Hey there,
I build a very small network architecture for a somewhat specific regression problem. While testing I noticed that the network used much more GPU memory during training, which was surprising given that I always use volatile variables when testing. I created a small code snipped to demonstrate my problem:
import torch
import torch.nn as nn
import torch.nn.functional as F
NEG_SLOPE = 1e-2
INPLACE=True
BIAS=False
AFFINE=False
def init_weights(module):
if isinstance(module, nn.Conv3d):
module.weight = nn.init.kaiming_normal(module.weight, a=1e-2)
if module.bias is not None:
module.bias = nn.init.constant(module.bias, 0)
class ConvConvPool(nn.Module):
def __init__(self, base_filters, num_input_channels):
super(ConvConvPool, self).__init__()
self.conv1 = nn.Conv3d(num_input_channels, base_filters, 3, 1, 1, 1, 1, BIAS)
self.in1 = nn.InstanceNorm3d(base_filters, affine=AFFINE)
self.lrelu1 = nn.LeakyReLU(inplace=INPLACE)
self.conv2 = nn.Conv3d(base_filters, base_filters, 3, 1, 1, 1, 1, BIAS)
self.in2 = nn.InstanceNorm3d(base_filters, affine=AFFINE)
self.lrelu2 = nn.LeakyReLU(inplace=INPLACE)
self.pool1 = nn.AvgPool3d(2)
def forward(self, x):
x = self.lrelu1(self.in1(self.conv1(x)))
x = self.lrelu2(self.in2(self.conv2(x)))
x = self.pool1(x)
return x
class ConvConvPoolConvConv(nn.Module):
def __init__(self, base_filters, num_input_channels):
super(ConvConvPoolConvConv, self).__init__()
self.convconvpool = ConvConvPool(base_filters, num_input_channels)
self.conv3 = nn.Conv3d(base_filters, base_filters * 2, 3, 1, 1, 1, 1, BIAS)
self.in3 = nn.InstanceNorm3d(base_filters * 2, affine=AFFINE)
self.lrelu3 = nn.LeakyReLU(inplace=INPLACE)
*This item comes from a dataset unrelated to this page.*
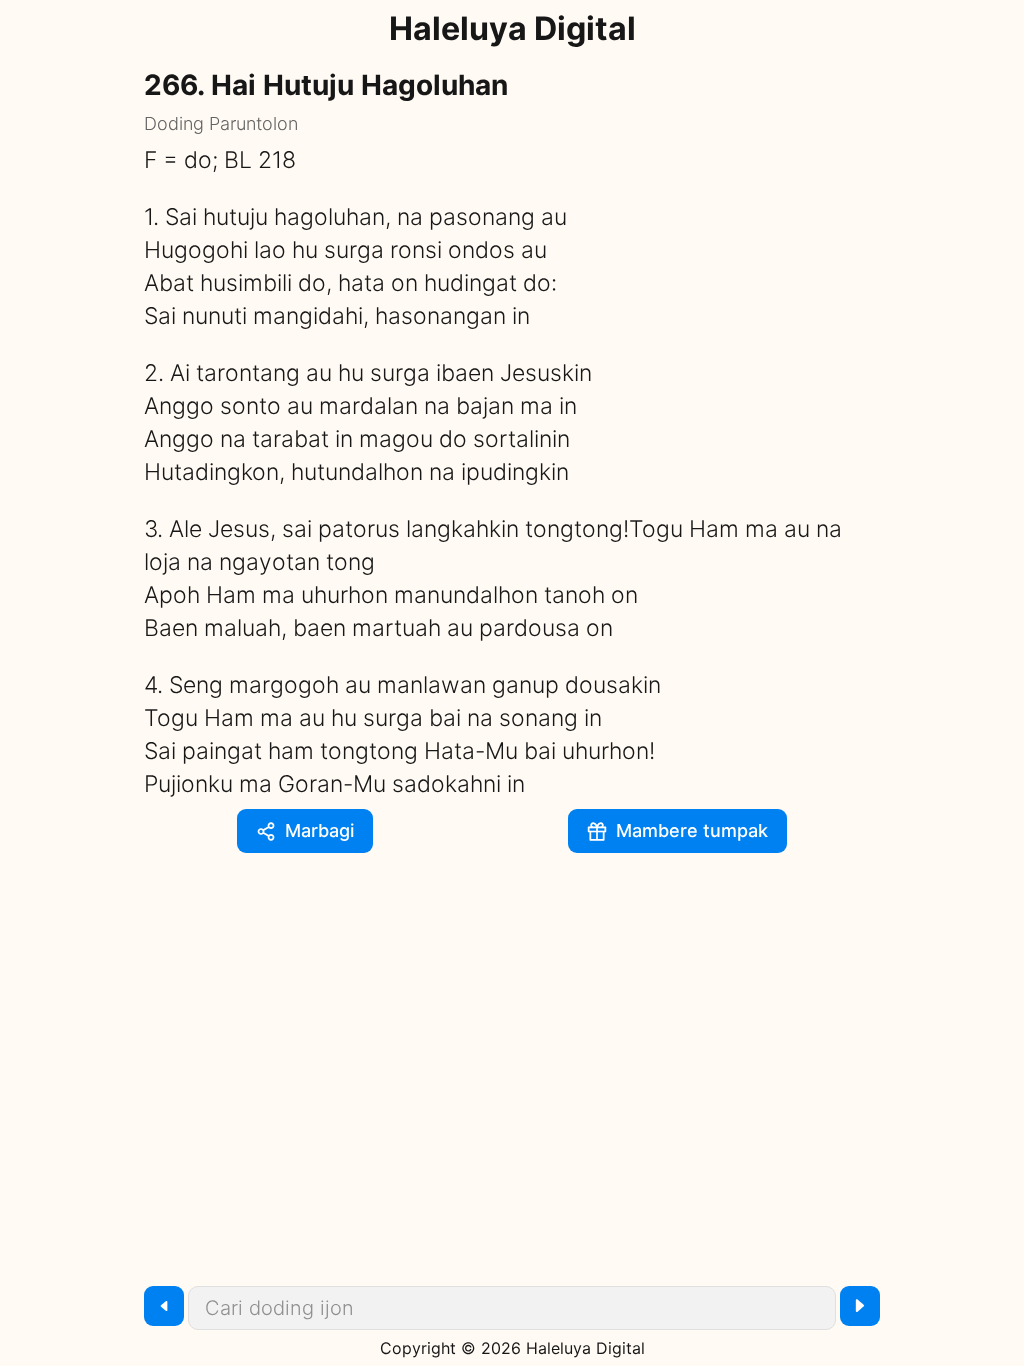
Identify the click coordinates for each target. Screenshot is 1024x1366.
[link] (677, 831)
self.conv4 = nn.Conv3d(base_filters * 2, base_filters * 2, 3, 1, 1, 1, 1, BIAS)
self.in4 = nn.InstanceNorm3d(base_filters * 2, affine=AFFINE)
self.lrelu4 = nn.LeakyReLU(inplace=INPLACE)
def forward(self, x):
x = self.convconvpool(x)
x = self.lrelu3(self.in3(self.conv3(x)))
x = self.lrelu4(self.in4(self.conv4(x)))
return x
class MyNetwork(nn.Module):
def __init__(self, base_filters, num_input_channels):
super(MyNetwork, self).__init__()
self.net_1 = ConvConvPoolConvConv(base_filters, num_input_channels)
self.net_2 = ConvConvPoolConvConv(base_filters, num_input_channels)
self.net_3 = ConvConvPoolConvConv(base_filters, num_input_channels)
self.net_4 = ConvConvPoolConvConv(base_filters, num_input_channels)
self.convconvpool = ConvConvPool(base_filters * 2 * 8, base_filters * 2 * 4)
self.convconvpoolconvconv = ConvConvPoolConvConv(base_filters * 2 * 8, base_filters * 2 * 8)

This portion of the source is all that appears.